The substantivity of the disinfectant may be attributed to the action of individual ingredient in the disinfection solution, namely, sodium chloride, hypochlorous acid, and sodium hypochlorite. The active ingredient in the disinfectant agent is stabilized hypochlorous acid which is a strong oxidizing agent which invades DNA and RNA of the invading pathogens, killing the pathogens by disrupting the oxidative phosphorylation, metabolic pathway involved in Adenosine triphosphate (ATP) generation.[6] Sodium chloride acts as a bleaching agent.

Biofilm formation analyzed in the untreated dental unit waterlines shows that microbial cells tend to get attached to the inner lumen of the tubing wall within 24 h as soon as water flows through the tube and biofilm continues to become dense as the day passes which emphasize the need for disinfecting the new dental unit waterlines immediately after installing in the dental chair. The result obtained from our study coincides with Tall et al., who proved in their study that once the dental unit waterline is connected to the water supply, biofilm formation begins within 8 h and reaches its climax within 6 days.[16]

Thus, the study suggests that one course of treatment with disinfecting solution may be effective for 1 week time against biofilm formation in the dental unit waterlines.

CONCLUSION

Disinfecting solution such as Cleancert was proved to be effective for 7 days against biofilm formation in the dental unit waterlines.

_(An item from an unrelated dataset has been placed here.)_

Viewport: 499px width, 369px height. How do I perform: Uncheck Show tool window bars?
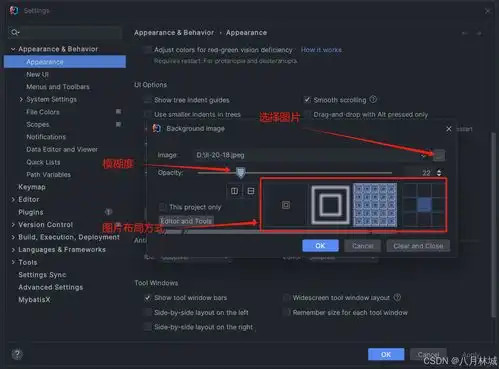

This technique could be used as a valid method for disinfection of dental unit waterlines.

Financial support and sponsorship

Grant for the study was provided by the ICMR. The SEM was performed in Centre for Nanoscience and Technology, Anna University, Chennai.

Conflicts of interest

There are no conflicts of interest.

Acknowledgment

The grant for the research was supported by Indian Council of Medical Research (ICMR). Authors are thankful to the management of Faculty of Dental Sciences, Sri Ramachandra University, Chennai, and Centre for Nanoscience and Technology, Anna University, Chennai, for providing the facilities and support for the successful completion of the work. We would also like to thank the dental team and the clinical engineering staff for their much appreciated contribution.